Accueil > Tous les numéros > N° 30 - "École & familles" > Le Sou des écoles laïques

Le Sou des écoles laïques

dimanche 20 novembre 2011, par Greg

Les « œuvres complémentaires de l’école » désignent tout ce qui concourt au fonctionnement
de l’école, complète son enseignement, favorise la scolarité et la réussite scolaire (enfin, en principe).
Parmi ces œuvres, depuis le dix-neuvième siècle, figurent la caisse des écoles et le Sou des écoles.
Aujourd’hui encore, le Sou des écoles est actif dans de nombreuses communes rurales.
Une de nos lectrices s’exprime à ce sujet et au sujet d’une place que pourraient avoir les parents dans l’école.

Appel à cotisation

Chers parents,

Le soutien financier du Sou des écoles pour les activités scolaires étant important et afin d’assurer la réalisation de tous les projets d’école (sorties, intervenants) pour cette année, il est demandé une participation financière de :

10 € ....... 1 enfant

19 € ....... 2 enfants

25 € ....... 3 enfants et plus

Votre cotisation est à régler obligatoirement lors de l’assemblée générale le :

Vendredi .. septembre à 20 h 30

Nous vous rappelons que l’association sera dissoute cette année si aucun parent ne se porte volontaire pour faire partie du bureau.
Cordialement,

Le Bureau

Qu’est-ce que le Sou des écoles publiques ?

** Consigne A **
Dans les enregistrements, mettez à jour, s'il vous plaît, tout ce qui va de la ligne contenant "The image size" jusqu'à celle contenant "This screenshot has width=821, height=609." en remplaçant "Prefix" par "Suffix" sans rien modifier d'autre. Laissez les images de côté dans votre réponse.
Le texte sur le Sou des écoles et les enregistrements sont deux documents sans lien entre eux.

** Enregistrements associés **
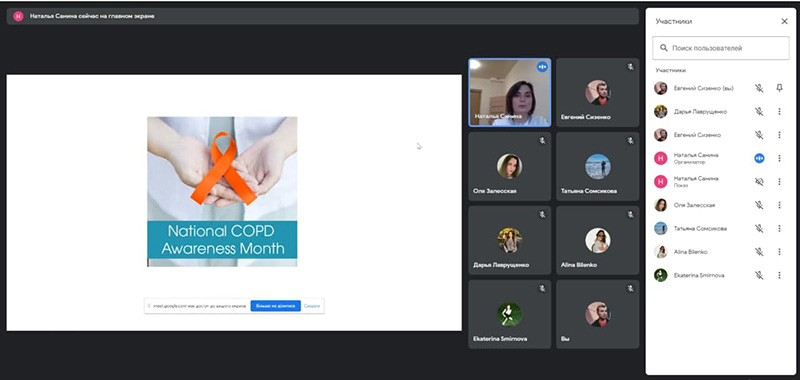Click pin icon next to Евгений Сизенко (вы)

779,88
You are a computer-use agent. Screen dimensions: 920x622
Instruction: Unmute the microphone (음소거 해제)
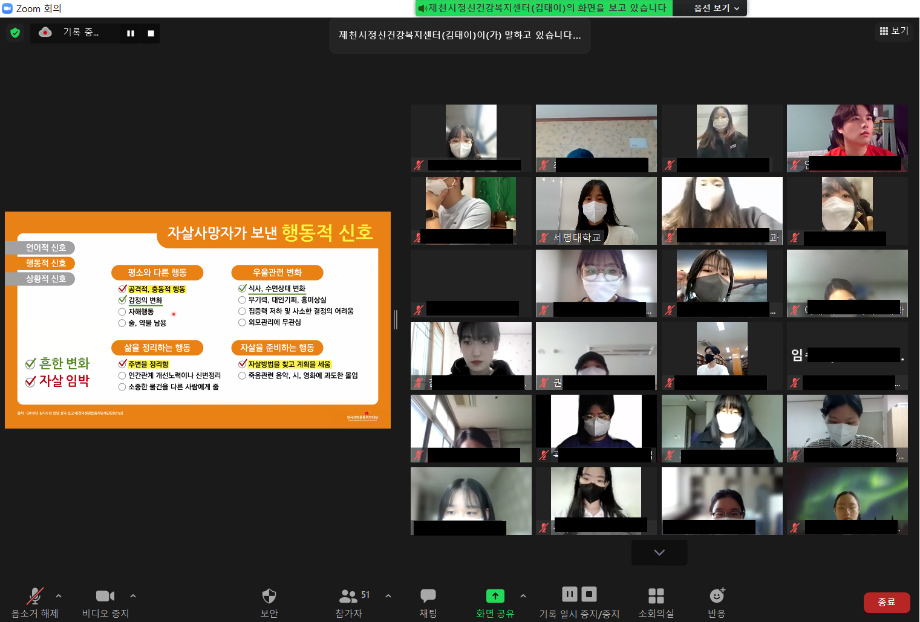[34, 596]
--
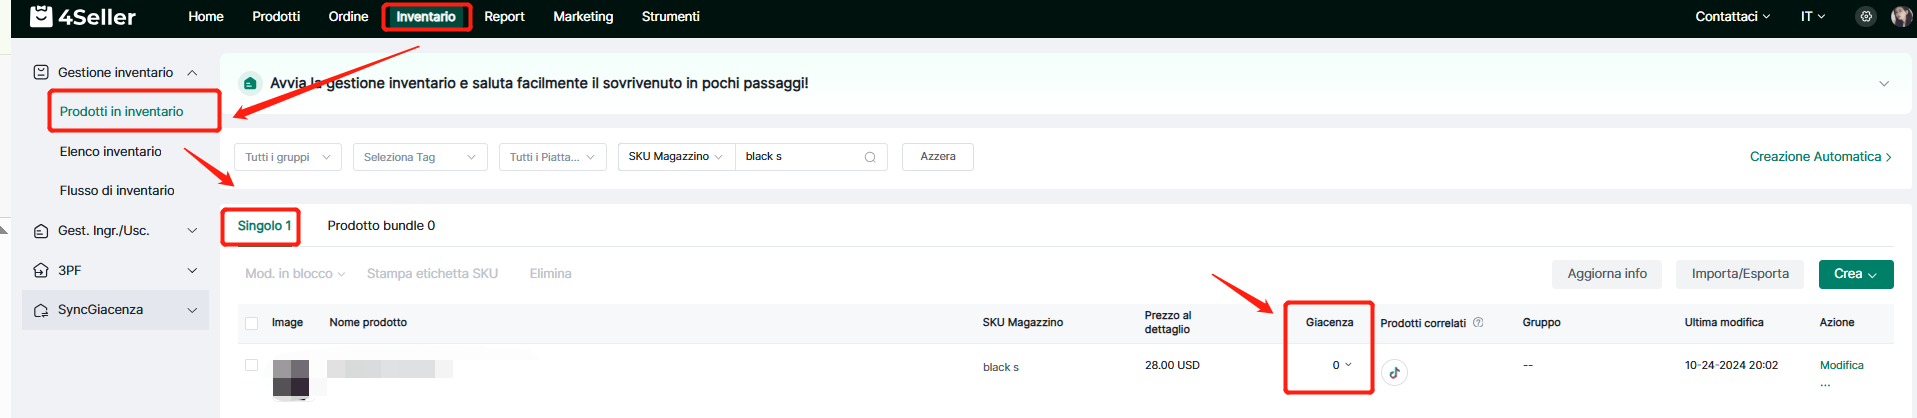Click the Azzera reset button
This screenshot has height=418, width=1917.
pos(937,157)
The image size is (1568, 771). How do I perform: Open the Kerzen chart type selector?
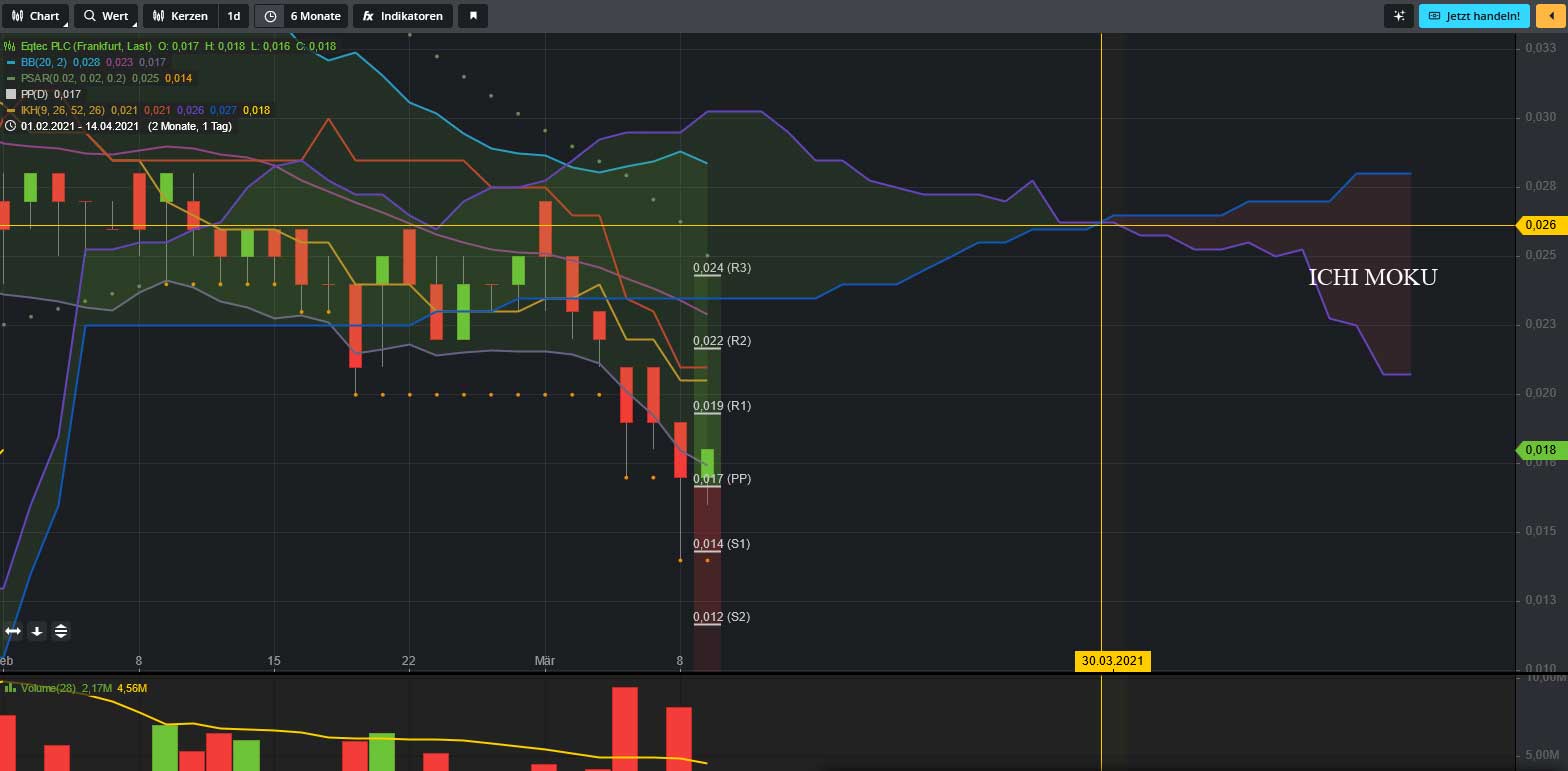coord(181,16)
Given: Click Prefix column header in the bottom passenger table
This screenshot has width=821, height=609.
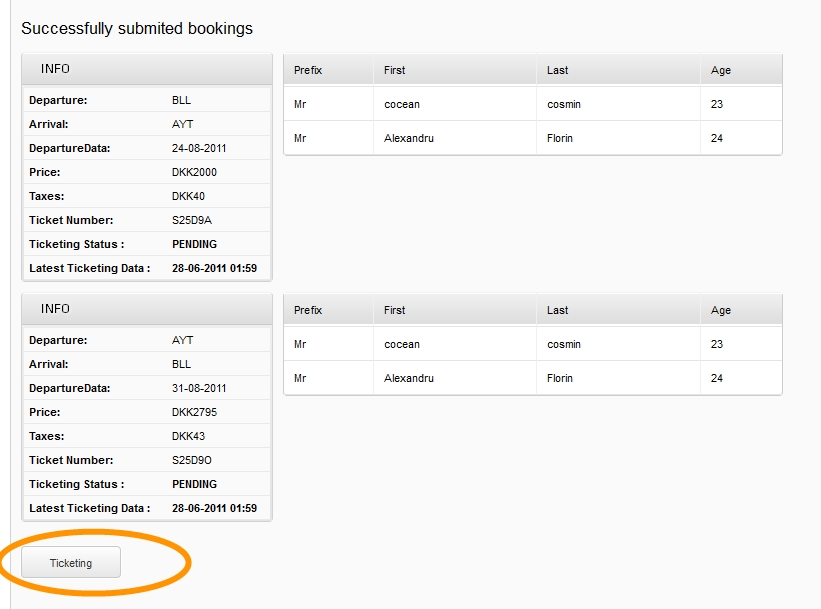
---
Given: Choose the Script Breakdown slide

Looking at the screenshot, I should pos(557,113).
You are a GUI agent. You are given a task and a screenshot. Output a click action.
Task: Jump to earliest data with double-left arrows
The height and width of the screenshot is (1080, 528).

** Consigne B **
Relevez chaque montant de cotisation indiqué dans le texte sur le Sou des écoles, avec le nombre d'enfants auquel il correspond.

** Résultat A **
The image size is (1568, 771). How do I perform: Open the Kerzen chart type selector?
coord(181,16)
Given: Click Suffix column header in the bottom passenger table
This screenshot has width=821, height=609.

** Résultat B **
10 € pour 1 enfant
19 € pour 2 enfants
25 € pour 3 enfants et plus